De Quervain’s tenosynovitis affects the tendons of the first dorsal compartment. The lubricating sheath lining this tunnel thickens and swells, giving the enclosed tendons less room to move. Fine fibres of scar (adhesions) may form between the lining sheath and the tendons.​​

What causes of De Quervain's tendionpathy?

The tendon irritation may be caused by anything that causes swelling or thickening of the tendons. Overuse, particularly in parents caring for infants, and inflammatory processes are common causes but frequently the cause is unknown.​​​​

First dorsal compartment of the wrist
Extensor tendon compartments of the wrist

Phone
02 6185 2705

Fax
02 6185 2705

Location

Suite 4A, Level 2

Peter Yorke Building

173 Strickland Cres

Deakin ACT 2600

Risk factors for De Quervain's tendinopathy

  • People between 30 and 50 years of age.

  • 10 times more common in women.

  • Mothers with young infants due to a combination of overuse and hormone-related tendon swelling.

  • Repetitive activities can precipitate the symptoms.

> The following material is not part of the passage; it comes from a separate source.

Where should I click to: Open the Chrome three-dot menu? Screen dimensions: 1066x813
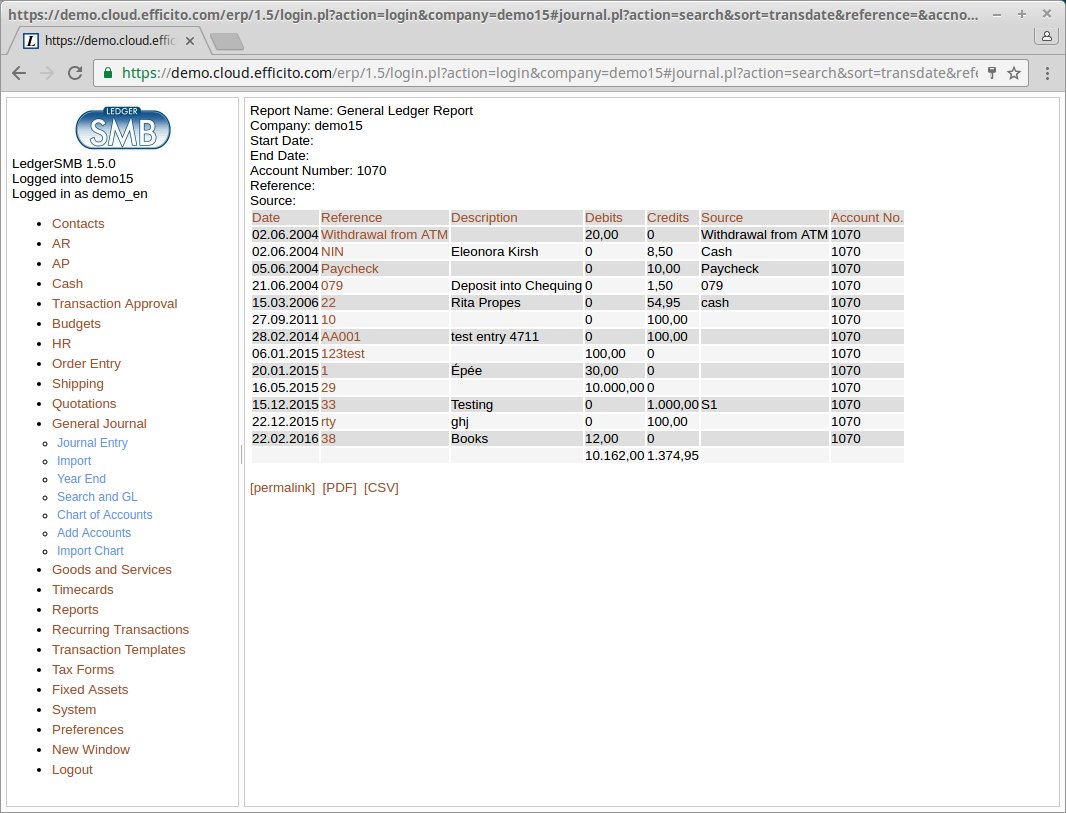[1047, 73]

  • Inflammatory conditions such as that cause tendon swelling (rheumatoid arthritis, psoriatic arthritis).​​​​

What are the signs & symptoms?

The main symptom is pain over the thumb side of the wrist. It may develop suddenly or gradually. It is worse with use of the hand and thumb, especially with strong grasping, pinching, and twisting. There may be swelling at the site of pain and when very severe “snapping” when the thumb is moved. Thumb movement may be reduced.​​​

A positive Finkelstein’s test is usually present. In this test, the patient makes a fist with the thumb placed in the palm and bends the wrist. This test will cause pain in patients when de Quervain’s tenosynovitis is present. (See image).

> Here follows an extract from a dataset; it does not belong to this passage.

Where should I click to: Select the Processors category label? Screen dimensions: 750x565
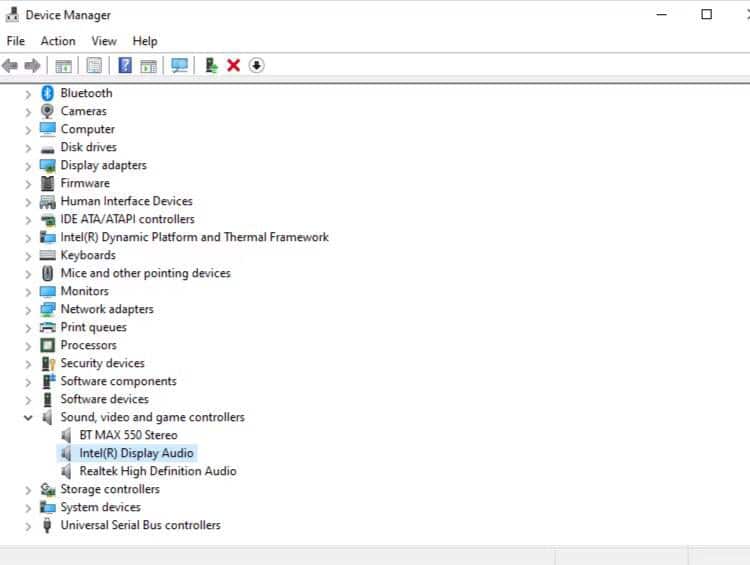pos(88,345)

Occasionally a small ganglion can form over the first dorsal compartment. This  is often mistaken for bone as the cyst is usually quite hard due to the pressure of the fluid within the cyst.

Finkelstein test

​How is it diagnosed?

Frequently the diagnosis is clear from the history and examination findings. Ultrasound may occasionally be used to confirm the diagnosis. 

Treatment Options

  • Steroid injection & splinting for 4 weeks followed by physiotherapy.

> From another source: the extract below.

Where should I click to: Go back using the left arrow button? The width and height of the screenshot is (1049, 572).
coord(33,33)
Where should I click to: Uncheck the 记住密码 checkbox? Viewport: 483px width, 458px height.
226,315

  • Surgical release of the first dorsal compartment.​​​

Splint for De Quervain's tendinopathy

Non-Operative Treatment

The initial treatment is to rest the wrist in a splint that immobilizes the wrist and thumb for 4 weeks. A steroid injection into the tendon sheath is usually recommended as this is a strong anti- inflammatory that helps reduce the tendon swelling. The splint is worn day and night and is only taken off to shower or wash the hand. After four weeks in a splint, the hand therapist will start a series of stretching exercises to regain movement. If the symptoms are longstanding (more than 3 months) or the non-operative treatment with a splint and steroid injection has failed, surgery may be required.​​​

Surgical Treatment

The first dorsal compartment release is a minor operation and can performed under general anaesthetic or local anaesthetic. A 1.5-2 cm incision is made in the skin crease at the wrist and the first compartment is divided so that there is more room for the tendons to glide with movement. Dissolving stitches, steri-strips and a bandage with a fibreglass splint are applied to rest the wrist for two weeks. Long-acting anaesthetic makes the area numb for 6-8 hours. Most people have very little discomfort, requiring only panadol after surgery.

Risks of Surgery

  • Nerve injury - very small risk of a permanent numb patch on the back of the thumb.

  • Incomplete release - very low risk.

  • Tendon instability - very rarely the tendons can become unstable and require a second surgery.

  • Recurrence of symptoms - extremely rare.

Recovery 

2 Days: Pain relief may be required, and the hand should be kept elevated to chest height.

2 weeks: Dressings & splint removed, and an exercise program is started. Recommence driving.

2 months: Completing all light daily activities with minimal discomfort.

3-4 months: Returned to normal activities without discomfort. All swelling resolved.